So many times I hear a "church song" on the radio in the prison chapel, or in my head, my memories ignite with images, feelings, recollections of times past when we sang those songs ourselves, with the attendant emotions of longing and a sense of loss. Virtually all the faces I see are gone now, long dead and buried, hopefully onward to their just rewards. The angels I hear singing, "I once was lost, but now I'm found,..." which has a particular relevance for many prisoners whose lives were once hopelessly entangled in disorder, but have achieved a focus with a return to religious faith, are not faceless masses, but the ghostly images of grandparents, aunts, uncles, cousins, school mates, friends, and neighbors who impacted my life.

When asked how I imagine Heaven to be, I don't hesitate. I don't see St. Peter or some long-bearded Jehovah on a gold throne with a scepter. I see my grandmother, "Memaw," standing inside the gate patiently waiting for me, two of her beloved dogs, Butterball and Gomez, milling around her feet, holding a fresh-baked blackberry cobbler and saying, "Where have you been, boy? We've been waiting for you for a long time."

I've missed over thirty family reunions, which get progressively smaller each year as more family patriarchs and matriarchs pass on, but the assurance that "one day we'll be together, yes we will,' as Diana Ross sings, (not normally considered a religious inspiration), gives me the additional strength to resist evil and continue to live a forthright life, even in prison.

Work instruction A: Reproduce everything in the reflection on church songs and Heaven from "When asked how" down to "even in prison.".
Work instruction B: Summarize the reflection on church songs and Heaven in two sentences.
Work instruction C: In the reflection on church songs and Heaven, what is the writer's grandmother holding as she waits inside the gate?

Input data:
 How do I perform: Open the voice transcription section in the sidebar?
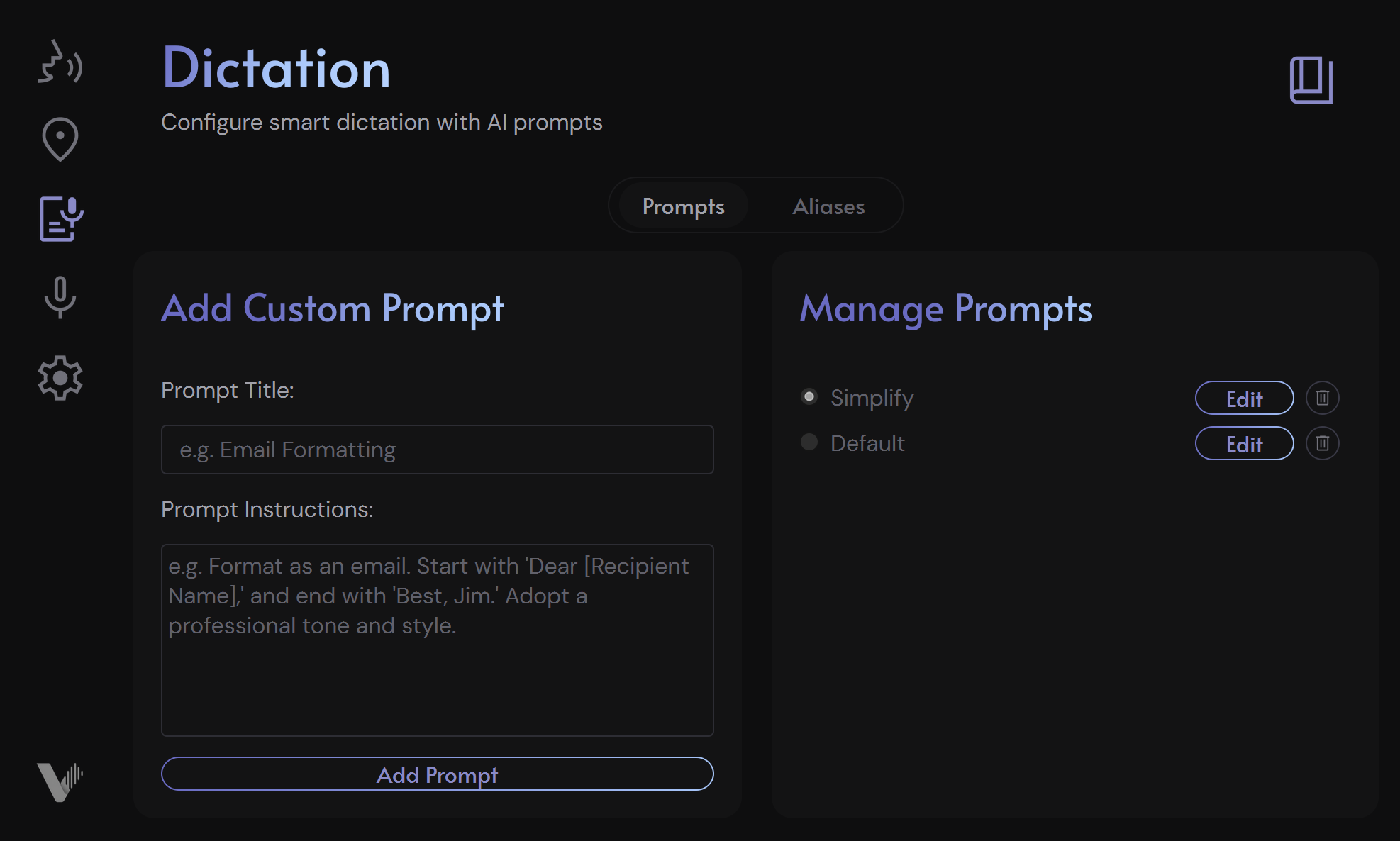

--

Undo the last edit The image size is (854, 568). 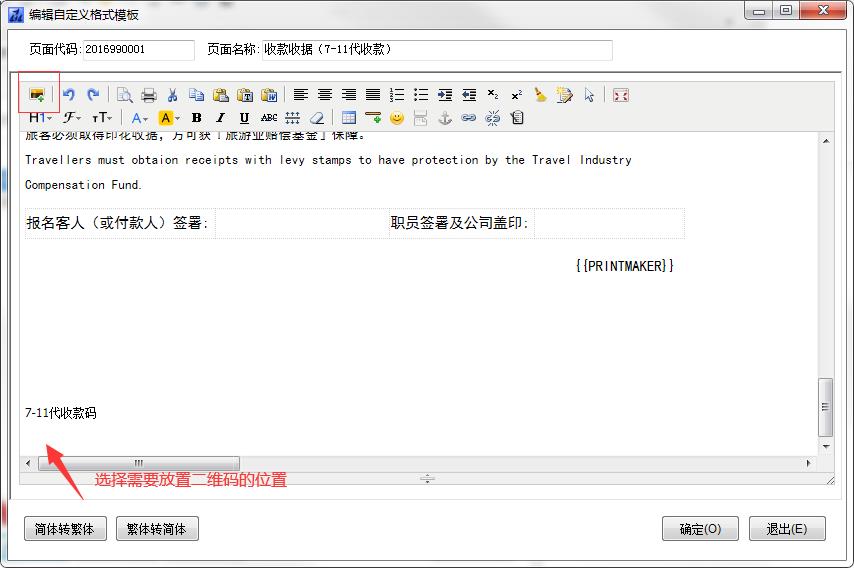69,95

Task output A:
When asked how I imagine Heaven to be, I don't hesitate. I don't see St. Peter or some long-bearded Jehovah on a gold throne with a scepter. I see my grandmother, "Memaw," standing inside the gate patiently waiting for me, two of her beloved dogs, Butterball and Gomez, milling around her feet, holding a fresh-baked blackberry cobbler and saying, "Where have you been, boy? We've been waiting for you for a long time."

I've missed over thirty family reunions, which get progressively smaller each year as more family patriarchs and matriarchs pass on, but the assurance that "one day we'll be together, yes we will,' as Diana Ross sings, (not normally considered a religious inspiration), gives me the additional strength to resist evil and continue to live a forthright life, even in prison.

Task output B: Church songs heard in the prison chapel or remembered bring back to the writer the faces of relatives, friends and neighbors who sang them, nearly all of whom are now dead. The writer pictures Heaven as "Memaw" waiting inside the gate with her dogs and a blackberry cobbler, and the assurance of being together again one day gives the strength to resist evil and live a forthright life even in prison.

Task output C: A fresh-baked blackberry cobbler.